» WHAT TO DO: Copy out every line of the items below that contains the word "pixels". Matching is case-sensitive.

-=-=-=-=-

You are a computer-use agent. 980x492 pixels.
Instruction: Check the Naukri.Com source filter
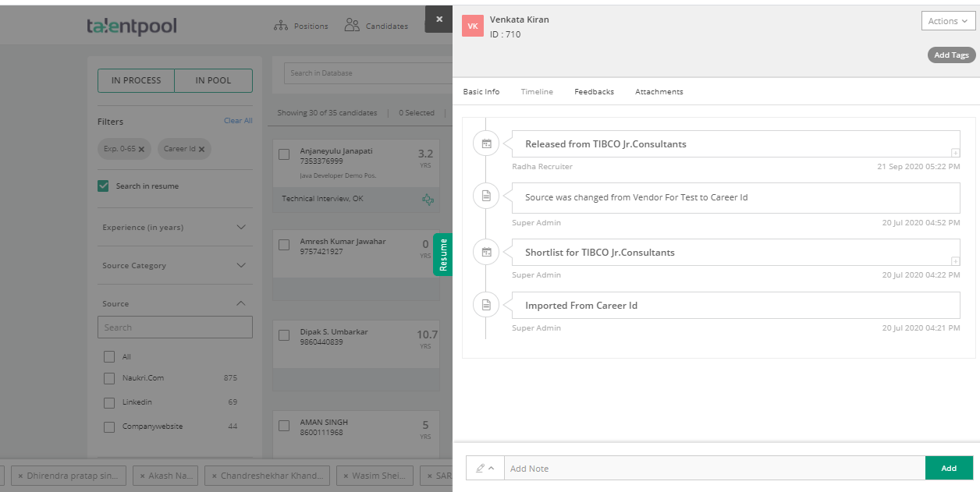click(x=108, y=378)
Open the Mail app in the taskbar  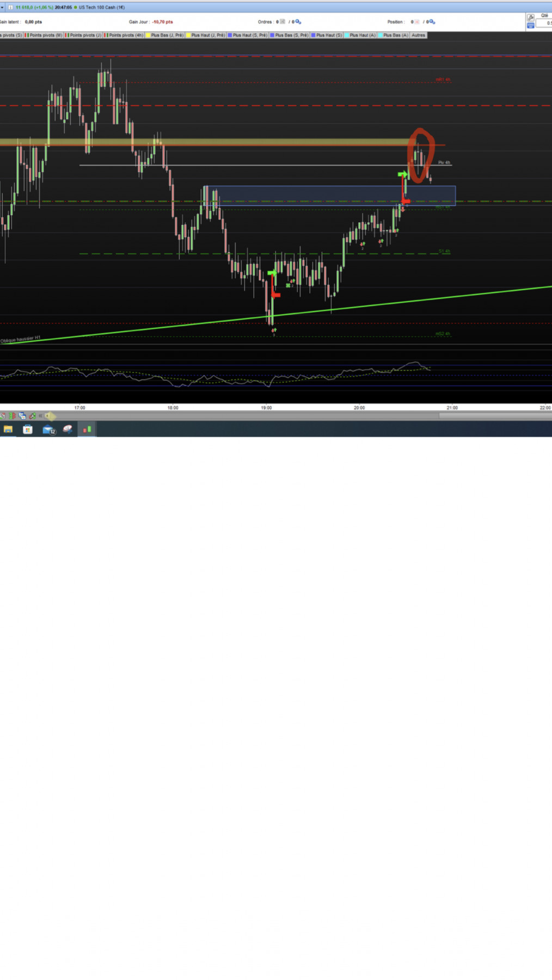pyautogui.click(x=48, y=430)
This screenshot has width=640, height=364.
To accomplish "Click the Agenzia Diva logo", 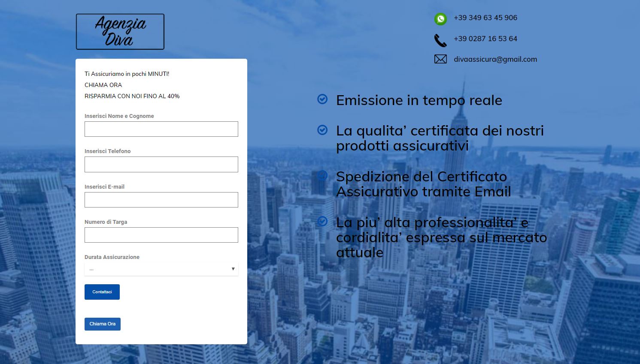I will [x=120, y=32].
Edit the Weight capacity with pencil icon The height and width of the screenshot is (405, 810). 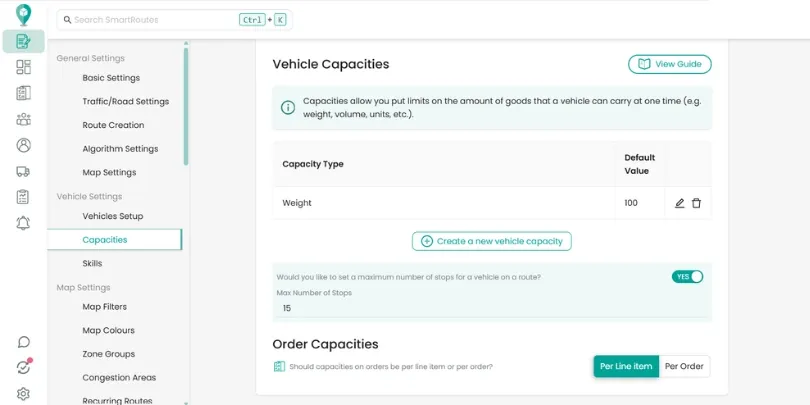pos(679,203)
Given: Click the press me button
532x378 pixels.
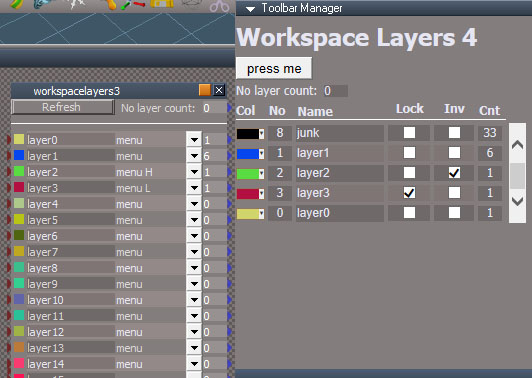Looking at the screenshot, I should [x=274, y=69].
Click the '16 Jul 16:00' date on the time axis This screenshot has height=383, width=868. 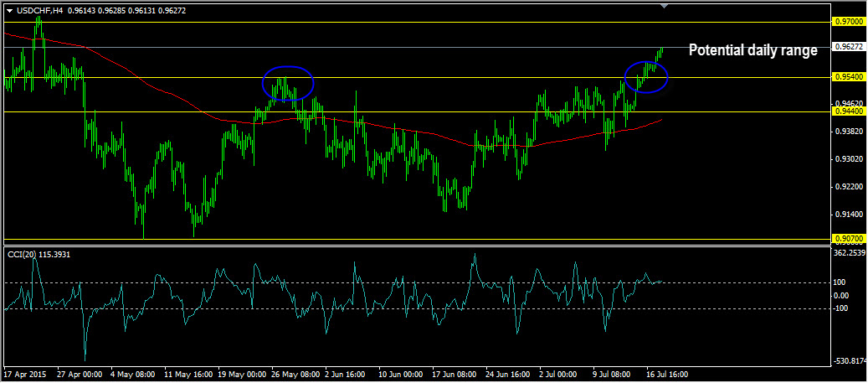point(666,375)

-=-=-=-=-

» SOLUTION FOR THIS PROBLEM:
You are a computer-use agent. 980x492 pixels.
532x378 pixels.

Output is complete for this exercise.